Örnek olarak bağırsaklarda muazzam miktarda bağışıklık hücreleri bulunur. Yani bedenin bağışıklık sisteminde çok önemli rolü vardır. Bunun dışında mezenterik sistemde bulunan inanılmaz miktardaki sinir hücresinin de önemi yavaş yavaş ortaya çıkmaya ve bedenin ikinci beyni olarak isimlendirilmeye başlandı.
Bunun dışında bağırsak içerisinde 2 kilo civarında bakteri mevcuttur. Bu bakteriler de mikrobiyata olarak adlandırıldı ve son yıllarda artık ayrı bir organ olarak kabul görmeye başladı. mikrobiyata içerisindeki sağlıklı bakterilerin azalıp, zararlı bakterilerin artması mikrobiyata hastalığı olarak tanımlandı ve pek çok hastalığın oluşumunda mikrobiyata hastalığının önemi fark edildi. O kadar ki bir çok hastalıkta sağlıklı gaita nakli ile gayet başarılı sonuçlar alınmaya başlandı.
Türk toplumunda erişkin yaş gurubunda nüfusun yarıdan fazlasının değişik derecelerde laktoz intoleransı olduğu için laktozsuz süt ürünlerinin kullanılması çok önemlidir.
Yani kefir mutfaklarımıza daha fazla sokmamız gereken önemli gıdalardan biri.
Kefir mayasını satan çeşitli yerler mevcut, ancak en kolayı benim yaptığım gibi maya bakan bir arkadaştan ilk mayayı almak.
Kefir süt içerisinde kolayca büyüyen bir yapı. Yani siz kefir mayaladıkça aynı zamanda mayayı da büyütüyorsunuz. İhtiyaç olmadığı zamanlarda ise güzelce yıkayıp su içerisinde buz dolabında haftalarca bekletebiliyorsunuz.
Kefiri artırmak için daha fazla bir şey yapmaya gerek yok.

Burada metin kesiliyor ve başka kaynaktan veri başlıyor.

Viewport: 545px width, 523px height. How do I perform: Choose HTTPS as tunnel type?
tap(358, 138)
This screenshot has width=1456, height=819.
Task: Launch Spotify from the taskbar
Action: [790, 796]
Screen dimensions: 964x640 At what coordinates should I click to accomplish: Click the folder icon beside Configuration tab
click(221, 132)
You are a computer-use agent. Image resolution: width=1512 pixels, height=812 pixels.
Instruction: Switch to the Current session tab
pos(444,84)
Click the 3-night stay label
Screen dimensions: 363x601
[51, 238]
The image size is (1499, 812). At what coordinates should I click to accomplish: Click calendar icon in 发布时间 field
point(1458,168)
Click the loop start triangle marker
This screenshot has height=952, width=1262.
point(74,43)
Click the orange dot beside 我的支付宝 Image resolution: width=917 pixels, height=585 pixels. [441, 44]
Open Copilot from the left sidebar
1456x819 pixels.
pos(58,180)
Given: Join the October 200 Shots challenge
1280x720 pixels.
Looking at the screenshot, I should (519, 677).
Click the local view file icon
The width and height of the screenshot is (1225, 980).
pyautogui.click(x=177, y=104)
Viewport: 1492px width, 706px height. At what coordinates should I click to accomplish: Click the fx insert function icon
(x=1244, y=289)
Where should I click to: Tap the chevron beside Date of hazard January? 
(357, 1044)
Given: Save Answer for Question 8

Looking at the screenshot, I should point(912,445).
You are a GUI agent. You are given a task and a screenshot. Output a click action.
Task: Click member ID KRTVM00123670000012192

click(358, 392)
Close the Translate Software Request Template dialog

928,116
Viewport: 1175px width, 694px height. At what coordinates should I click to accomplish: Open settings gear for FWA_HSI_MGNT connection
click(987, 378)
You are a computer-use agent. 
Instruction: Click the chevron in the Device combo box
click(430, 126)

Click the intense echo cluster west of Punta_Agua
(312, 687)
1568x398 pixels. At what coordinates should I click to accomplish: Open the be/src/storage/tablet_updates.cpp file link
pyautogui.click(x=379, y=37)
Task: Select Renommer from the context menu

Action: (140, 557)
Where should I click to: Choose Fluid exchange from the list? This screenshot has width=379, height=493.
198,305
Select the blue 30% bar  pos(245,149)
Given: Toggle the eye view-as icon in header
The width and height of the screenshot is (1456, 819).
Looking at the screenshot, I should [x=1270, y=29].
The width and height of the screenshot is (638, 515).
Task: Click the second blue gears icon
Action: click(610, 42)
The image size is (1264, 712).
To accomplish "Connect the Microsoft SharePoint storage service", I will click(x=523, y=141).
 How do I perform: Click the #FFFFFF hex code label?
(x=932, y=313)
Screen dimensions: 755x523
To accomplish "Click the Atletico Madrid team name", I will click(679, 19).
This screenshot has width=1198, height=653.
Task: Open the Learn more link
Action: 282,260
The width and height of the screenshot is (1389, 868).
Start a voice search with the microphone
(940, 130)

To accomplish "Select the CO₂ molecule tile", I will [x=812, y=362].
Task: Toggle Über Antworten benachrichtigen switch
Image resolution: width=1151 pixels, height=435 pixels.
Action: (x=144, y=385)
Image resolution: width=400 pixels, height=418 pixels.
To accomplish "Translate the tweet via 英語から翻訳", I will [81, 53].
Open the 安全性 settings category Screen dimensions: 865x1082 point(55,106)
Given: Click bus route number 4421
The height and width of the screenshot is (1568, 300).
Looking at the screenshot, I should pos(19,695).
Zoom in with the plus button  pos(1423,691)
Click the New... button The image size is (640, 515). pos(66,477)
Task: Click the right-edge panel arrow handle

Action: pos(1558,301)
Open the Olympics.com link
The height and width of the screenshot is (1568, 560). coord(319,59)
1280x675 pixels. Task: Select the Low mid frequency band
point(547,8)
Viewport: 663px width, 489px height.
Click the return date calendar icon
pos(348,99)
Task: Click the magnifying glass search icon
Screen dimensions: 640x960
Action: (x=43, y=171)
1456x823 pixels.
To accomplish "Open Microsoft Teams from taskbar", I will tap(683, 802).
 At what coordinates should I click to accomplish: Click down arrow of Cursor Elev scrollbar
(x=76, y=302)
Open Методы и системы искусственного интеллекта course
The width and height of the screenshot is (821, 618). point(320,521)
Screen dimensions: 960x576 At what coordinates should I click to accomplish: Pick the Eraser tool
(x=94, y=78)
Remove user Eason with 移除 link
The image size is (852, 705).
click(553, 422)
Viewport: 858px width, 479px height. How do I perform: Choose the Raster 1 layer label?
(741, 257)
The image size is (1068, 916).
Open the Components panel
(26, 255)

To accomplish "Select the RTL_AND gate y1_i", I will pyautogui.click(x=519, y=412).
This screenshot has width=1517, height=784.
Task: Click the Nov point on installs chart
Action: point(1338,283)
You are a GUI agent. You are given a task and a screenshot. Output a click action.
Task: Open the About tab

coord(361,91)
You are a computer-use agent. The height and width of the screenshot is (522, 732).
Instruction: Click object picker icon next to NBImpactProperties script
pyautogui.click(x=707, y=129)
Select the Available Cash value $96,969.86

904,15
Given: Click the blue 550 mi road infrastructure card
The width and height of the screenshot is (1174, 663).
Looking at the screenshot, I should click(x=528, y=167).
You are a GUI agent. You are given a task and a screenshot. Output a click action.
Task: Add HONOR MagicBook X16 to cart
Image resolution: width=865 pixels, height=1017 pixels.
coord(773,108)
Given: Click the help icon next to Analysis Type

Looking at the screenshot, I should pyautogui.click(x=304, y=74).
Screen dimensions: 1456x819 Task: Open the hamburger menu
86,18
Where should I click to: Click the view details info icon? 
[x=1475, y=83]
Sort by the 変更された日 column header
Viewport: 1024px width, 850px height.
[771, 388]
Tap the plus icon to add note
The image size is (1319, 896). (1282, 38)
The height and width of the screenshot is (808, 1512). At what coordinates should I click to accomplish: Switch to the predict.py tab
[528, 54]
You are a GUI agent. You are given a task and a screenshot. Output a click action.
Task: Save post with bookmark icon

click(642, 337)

Birkaç hafta içerisinde çevreye dağıtacak kadar kefir sahibi oluyorsunuz. Eğer bu kadar artırmak istemezseniz, bir kısmını buz dolabında bekletebilirsiniz.
Kefir mayalarken dikkat edilmesi gereken noktalardan biri kefire metal değdirmemek. Ayrıca mayalanma sırasında ışıktan ve fazla ısıdan da korumak gerekiyor. Ben bunun için üzerinde kapağı olan bir toprak kap kullanıyorum. Eğer cam kavanoz kullanılacak ise dışını bir bezle sarmakta fayda var.
Mayayı ve sütü oda ısısında buluşturup, hava ısısına göre 12/24 saat bekletilince kefir hazır oluyor.
Benim en fazla huylandığım şeylerden biri kefir yoğurt kıvamını aldıktan sonra içerisinde minik minik yeni oluşmuş kefir parçacıklarının bulunması oluyor. Bu şekilde fazla tüketince de bebeklerin pişiklerine benzer lezyonlar meydana gelebiliyor.
Bunu engellemek için benim bulduğum yöntem bir plastik sepet kullanmak. Bu sepeti kırılan bir çaymatikten aldım. Kefiri sepetin içerisinde koyup, sütü üzerine döküyorum. Kefir mayalanınca bütün maya sepet içerisinde kalıyor. Tahta bir kaşıkla yavaşça karıştırarak sepet içerisindeki mayalı sütü de süzdürüyorum. En son olarak da sepetin içindeyken, su dökerek mayayı yıkamak çok kolay oluyor.
Yıkanmış olan mayayı da kavanoza alıp, içine su koyarak buz dolabına yerleştiriyorum.
Kefiri tüketmek için şimdilik ayran gibi içmek dışında pek bir yöntem bulamadım. Çünkü kefire pişirme gibi ısıl bir işlem uygulamak istemiyorum. Bazen kefir mayalanırken yoğurt gibi değil de peynir gibi mayalanıyor. Bu durumda bir tülbent içerisinde suyunu süzerek peynir gibi tükettiğim de oldu.